The gold market is shifting as central bank buying slows and demand from exchange-traded funds and gold-backed cryptocurrencies increases. The latter recently reached a three-year high, measured by the net minting volume for tokens backed by the precious metal.
Over $80 million worth of these tokens were minted over the past month, according to data from rwa.xyz. This boost helped push the sector's market cap up 6% to $1.43 billion. Meanwhile, monthly transfer volume soared 77% to $1.27 billion, indicating a strong recovery in interest in digital representations of the precious metal.
This surge in token activity aligns with a broader trend in the gold market.
The World Gold Council's latest report reveals that total gold demand in the first quarter of the year reached 1,206 tonnes, showing a 1% year-over-year increase and the strongest first quarter since 2016. This rise occurred despite a decrease in central bank purchases, which fell to 244 tonnes compared to 365 tonnes in the fourth quarter.

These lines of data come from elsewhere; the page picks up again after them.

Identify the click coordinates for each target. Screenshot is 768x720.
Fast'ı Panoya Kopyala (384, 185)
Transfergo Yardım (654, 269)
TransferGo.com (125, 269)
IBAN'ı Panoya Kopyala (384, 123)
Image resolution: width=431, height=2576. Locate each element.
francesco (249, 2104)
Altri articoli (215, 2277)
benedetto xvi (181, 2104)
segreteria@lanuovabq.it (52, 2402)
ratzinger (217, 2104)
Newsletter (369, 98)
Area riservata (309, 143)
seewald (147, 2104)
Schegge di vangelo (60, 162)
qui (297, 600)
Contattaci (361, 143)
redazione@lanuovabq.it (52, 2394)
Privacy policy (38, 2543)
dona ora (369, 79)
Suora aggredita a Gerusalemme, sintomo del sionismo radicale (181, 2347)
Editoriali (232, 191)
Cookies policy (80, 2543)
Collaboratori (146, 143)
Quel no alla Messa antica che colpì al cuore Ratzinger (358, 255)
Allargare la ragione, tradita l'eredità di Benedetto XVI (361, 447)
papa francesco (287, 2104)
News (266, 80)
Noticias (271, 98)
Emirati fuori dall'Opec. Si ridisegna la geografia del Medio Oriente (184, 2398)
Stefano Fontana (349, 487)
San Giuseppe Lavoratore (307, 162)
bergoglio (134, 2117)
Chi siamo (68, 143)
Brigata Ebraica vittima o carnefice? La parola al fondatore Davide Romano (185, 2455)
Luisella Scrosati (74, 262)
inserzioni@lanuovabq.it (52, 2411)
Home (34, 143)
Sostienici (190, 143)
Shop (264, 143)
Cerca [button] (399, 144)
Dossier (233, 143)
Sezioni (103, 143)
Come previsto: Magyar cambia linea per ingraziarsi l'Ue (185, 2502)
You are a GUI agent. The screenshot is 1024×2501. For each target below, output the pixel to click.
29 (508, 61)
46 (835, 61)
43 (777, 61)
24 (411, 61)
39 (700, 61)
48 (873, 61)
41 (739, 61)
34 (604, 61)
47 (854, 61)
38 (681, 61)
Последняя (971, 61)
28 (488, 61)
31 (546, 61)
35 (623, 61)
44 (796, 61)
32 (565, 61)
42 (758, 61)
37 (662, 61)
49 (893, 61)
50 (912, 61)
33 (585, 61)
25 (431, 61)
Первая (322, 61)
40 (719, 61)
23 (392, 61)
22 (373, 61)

Gold ETFs played a significant role in this shift. Investment demand has more than doubled to 552 tonnes, which may indicate investors shifting into the precious metal, a move typically associated with central banks.
These inflows contributed to an average quarterly price of $2,860 per ounce for gold, marking a 38% increase from the previous year. However, the price decreased by 2.35% last week as risk assets, including cryptocurrencies, continued to rise. Currently, spot gold is trading at $3,240.
While traditional gold demand, such as jewelry, decreased to pandemic-era lows, bar and coin demand remained high, particularly in China.